Start of Material to process

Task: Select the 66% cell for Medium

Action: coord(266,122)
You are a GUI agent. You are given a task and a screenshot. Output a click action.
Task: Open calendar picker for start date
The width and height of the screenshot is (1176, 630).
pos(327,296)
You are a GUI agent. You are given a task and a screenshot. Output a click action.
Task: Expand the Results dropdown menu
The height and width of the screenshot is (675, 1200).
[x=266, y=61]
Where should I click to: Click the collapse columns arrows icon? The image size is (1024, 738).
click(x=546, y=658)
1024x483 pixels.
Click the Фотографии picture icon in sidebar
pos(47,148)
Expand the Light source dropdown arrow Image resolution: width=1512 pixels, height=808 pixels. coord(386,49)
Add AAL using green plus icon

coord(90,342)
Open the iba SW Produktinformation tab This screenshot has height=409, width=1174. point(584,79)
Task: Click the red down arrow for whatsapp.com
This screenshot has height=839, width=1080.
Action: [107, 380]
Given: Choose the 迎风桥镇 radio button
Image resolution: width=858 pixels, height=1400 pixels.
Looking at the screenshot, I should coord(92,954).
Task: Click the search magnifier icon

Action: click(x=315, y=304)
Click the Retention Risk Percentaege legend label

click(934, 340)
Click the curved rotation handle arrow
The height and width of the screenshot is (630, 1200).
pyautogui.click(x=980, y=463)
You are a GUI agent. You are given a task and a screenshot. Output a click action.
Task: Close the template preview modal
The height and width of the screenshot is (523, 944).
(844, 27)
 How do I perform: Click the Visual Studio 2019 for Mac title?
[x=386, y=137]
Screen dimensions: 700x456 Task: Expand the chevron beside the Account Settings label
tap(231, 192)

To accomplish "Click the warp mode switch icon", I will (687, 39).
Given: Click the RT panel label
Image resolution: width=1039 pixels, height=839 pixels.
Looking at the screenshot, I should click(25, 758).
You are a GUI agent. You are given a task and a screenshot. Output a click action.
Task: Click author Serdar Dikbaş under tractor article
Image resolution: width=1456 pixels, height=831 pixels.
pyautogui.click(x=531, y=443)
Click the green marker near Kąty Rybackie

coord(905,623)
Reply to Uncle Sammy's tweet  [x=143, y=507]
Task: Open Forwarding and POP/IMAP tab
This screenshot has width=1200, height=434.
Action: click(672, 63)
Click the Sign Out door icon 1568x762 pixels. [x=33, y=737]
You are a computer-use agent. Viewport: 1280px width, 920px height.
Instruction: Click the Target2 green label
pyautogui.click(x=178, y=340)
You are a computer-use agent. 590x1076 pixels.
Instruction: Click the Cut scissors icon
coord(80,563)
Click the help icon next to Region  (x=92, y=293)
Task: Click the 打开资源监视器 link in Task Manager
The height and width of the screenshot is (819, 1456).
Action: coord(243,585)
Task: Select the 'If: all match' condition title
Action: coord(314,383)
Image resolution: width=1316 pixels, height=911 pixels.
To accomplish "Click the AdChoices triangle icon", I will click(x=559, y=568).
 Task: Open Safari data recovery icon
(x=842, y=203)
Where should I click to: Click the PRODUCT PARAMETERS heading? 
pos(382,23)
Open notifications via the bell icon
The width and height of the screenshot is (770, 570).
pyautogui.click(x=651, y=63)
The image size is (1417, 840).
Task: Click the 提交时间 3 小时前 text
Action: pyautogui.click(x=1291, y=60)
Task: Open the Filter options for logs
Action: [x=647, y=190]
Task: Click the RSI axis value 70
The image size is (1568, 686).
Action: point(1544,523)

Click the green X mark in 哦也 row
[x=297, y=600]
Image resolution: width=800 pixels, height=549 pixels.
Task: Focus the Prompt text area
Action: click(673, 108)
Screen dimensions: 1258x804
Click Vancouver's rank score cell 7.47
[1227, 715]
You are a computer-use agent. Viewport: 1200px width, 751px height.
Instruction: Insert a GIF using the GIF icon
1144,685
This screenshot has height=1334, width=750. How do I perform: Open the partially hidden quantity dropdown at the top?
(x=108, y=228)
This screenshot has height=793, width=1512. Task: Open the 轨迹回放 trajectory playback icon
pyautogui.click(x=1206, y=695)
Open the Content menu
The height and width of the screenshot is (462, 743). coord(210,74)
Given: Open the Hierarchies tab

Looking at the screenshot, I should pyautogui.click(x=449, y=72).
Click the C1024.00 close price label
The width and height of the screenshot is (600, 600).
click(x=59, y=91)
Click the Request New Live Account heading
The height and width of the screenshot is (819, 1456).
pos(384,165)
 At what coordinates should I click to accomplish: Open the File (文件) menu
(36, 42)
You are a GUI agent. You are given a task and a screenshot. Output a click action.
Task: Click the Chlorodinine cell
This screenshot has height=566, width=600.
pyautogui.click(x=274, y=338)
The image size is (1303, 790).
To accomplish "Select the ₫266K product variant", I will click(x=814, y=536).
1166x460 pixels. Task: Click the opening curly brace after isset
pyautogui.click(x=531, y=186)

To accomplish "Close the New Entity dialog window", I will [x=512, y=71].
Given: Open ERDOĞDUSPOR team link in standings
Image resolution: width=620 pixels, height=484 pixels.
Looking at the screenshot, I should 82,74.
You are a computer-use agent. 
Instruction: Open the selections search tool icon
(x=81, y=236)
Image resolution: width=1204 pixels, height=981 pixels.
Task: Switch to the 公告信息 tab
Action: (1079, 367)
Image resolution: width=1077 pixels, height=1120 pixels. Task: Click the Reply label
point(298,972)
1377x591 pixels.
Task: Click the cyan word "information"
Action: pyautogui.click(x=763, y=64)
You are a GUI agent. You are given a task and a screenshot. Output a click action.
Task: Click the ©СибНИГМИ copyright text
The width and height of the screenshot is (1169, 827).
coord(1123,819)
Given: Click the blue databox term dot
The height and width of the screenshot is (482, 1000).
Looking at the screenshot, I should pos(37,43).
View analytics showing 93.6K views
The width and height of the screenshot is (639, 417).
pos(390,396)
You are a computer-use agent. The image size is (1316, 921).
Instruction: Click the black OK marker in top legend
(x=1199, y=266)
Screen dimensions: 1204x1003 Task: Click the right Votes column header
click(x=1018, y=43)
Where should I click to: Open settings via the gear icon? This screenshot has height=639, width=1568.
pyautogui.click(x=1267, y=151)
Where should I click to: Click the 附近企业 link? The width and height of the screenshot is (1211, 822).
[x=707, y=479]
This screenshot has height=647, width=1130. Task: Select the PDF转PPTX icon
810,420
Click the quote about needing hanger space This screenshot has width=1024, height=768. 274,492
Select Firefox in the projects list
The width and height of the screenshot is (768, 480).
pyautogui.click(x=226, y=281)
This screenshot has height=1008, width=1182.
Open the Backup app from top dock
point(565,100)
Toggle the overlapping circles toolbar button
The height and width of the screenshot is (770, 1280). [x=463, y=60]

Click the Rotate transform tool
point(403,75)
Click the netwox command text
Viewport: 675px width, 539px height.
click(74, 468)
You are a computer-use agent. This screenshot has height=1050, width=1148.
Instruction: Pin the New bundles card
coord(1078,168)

End of Material to process

### Written instruction
Write the material as a JSON list of strings, one string per line and no blank lines, starting at the first line and ending at the line containing "pyautogui.click(x=531, y=443)".

### Response for this exercise
[
  "Task: Select the 66% cell for Medium",
  "Action: coord(266,122)",
  "You are a GUI agent. You are given a task and a screenshot. Output a click action.",
  "Task: Open calendar picker for start date",
  "The width and height of the screenshot is (1176, 630).",
  "pos(327,296)",
  "You are a GUI agent. You are given a task and a screenshot. Output a click action.",
  "Task: Expand the Results dropdown menu",
  "The height and width of the screenshot is (675, 1200).",
  "[x=266, y=61]",
  "Where should I click to: Click the collapse columns arrows icon? The image size is (1024, 738).",
  "click(x=546, y=658)",
  "1024x483 pixels.",
  "Click the Фотографии picture icon in sidebar",
  "pos(47,148)",
  "Expand the Light source dropdown arrow Image resolution: width=1512 pixels, height=808 pixels. coord(386,49)",
  "Add AAL using green plus icon",
  "coord(90,342)",
  "Open the iba SW Produktinformation tab This screenshot has height=409, width=1174. point(584,79)",
  "Task: Click the red down arrow for whatsapp.com",
  "This screenshot has height=839, width=1080.",
  "Action: [107, 380]",
  "Given: Choose the 迎风桥镇 radio button",
  "Image resolution: width=858 pixels, height=1400 pixels.",
  "Looking at the screenshot, I should coord(92,954).",
  "Task: Click the search magnifier icon",
  "Action: click(x=315, y=304)",
  "Click the Retention Risk Percentaege legend label",
  "click(934, 340)",
  "Click the curved rotation handle arrow",
  "The height and width of the screenshot is (630, 1200).",
  "pyautogui.click(x=980, y=463)",
  "You are a GUI agent. You are given a task and a screenshot. Output a click action.",
  "Task: Close the template preview modal",
  "The height and width of the screenshot is (523, 944).",
  "(844, 27)",
  " How do I perform: Click the Visual Studio 2019 for Mac title?",
  "[x=386, y=137]",
  "Screen dimensions: 700x456 Task: Expand the chevron beside the Account Settings label",
  "tap(231, 192)",
  "To accomplish \"Click the warp mode switch icon\", I will (687, 39).",
  "Given: Click the RT panel label",
  "Image resolution: width=1039 pixels, height=839 pixels.",
  "Looking at the screenshot, I should click(25, 758).",
  "You are a GUI agent. You are given a task and a screenshot. Output a click action.",
  "Task: Click author Serdar Dikbaş under tractor article",
  "Image resolution: width=1456 pixels, height=831 pixels.",
  "pyautogui.click(x=531, y=443)"
]